= Instructions to follow =
Convert the data below into a two-column CSV with the headers instruction and response. Give each text and its answer one row, each in its own quoted field with line breaks replaced by spaces, and leave the pictures out.

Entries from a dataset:
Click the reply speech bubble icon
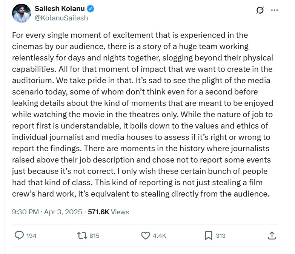19,235
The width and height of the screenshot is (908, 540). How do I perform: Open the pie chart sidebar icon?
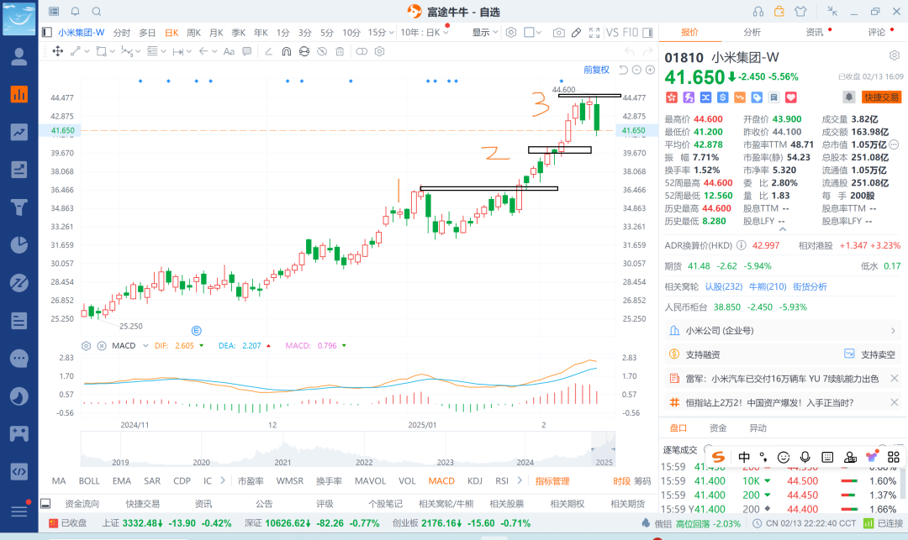pyautogui.click(x=19, y=244)
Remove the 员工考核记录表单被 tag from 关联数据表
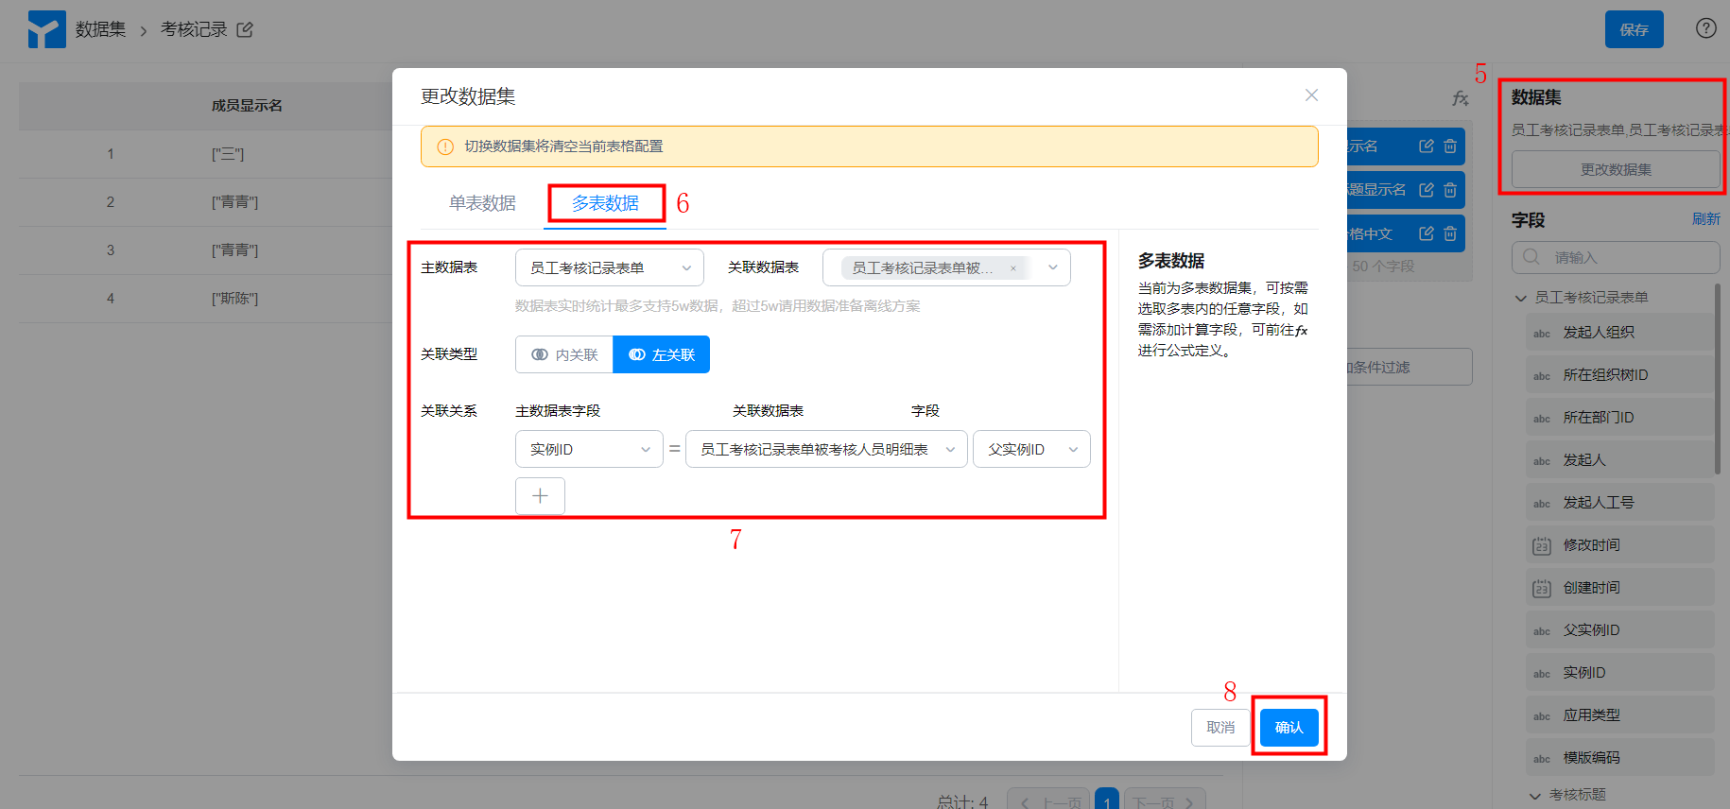Viewport: 1730px width, 809px height. pyautogui.click(x=1013, y=268)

= Response =
instruction,response
"Click the reply speech bubble icon","19,235"
"The width and height of the screenshot is (908, 540). How do I perform: Open the pie chart sidebar icon?","pyautogui.click(x=19, y=244)"
"Remove the 员工考核记录表单被 tag from 关联数据表","Viewport: 1730px width, 809px height. pyautogui.click(x=1013, y=268)"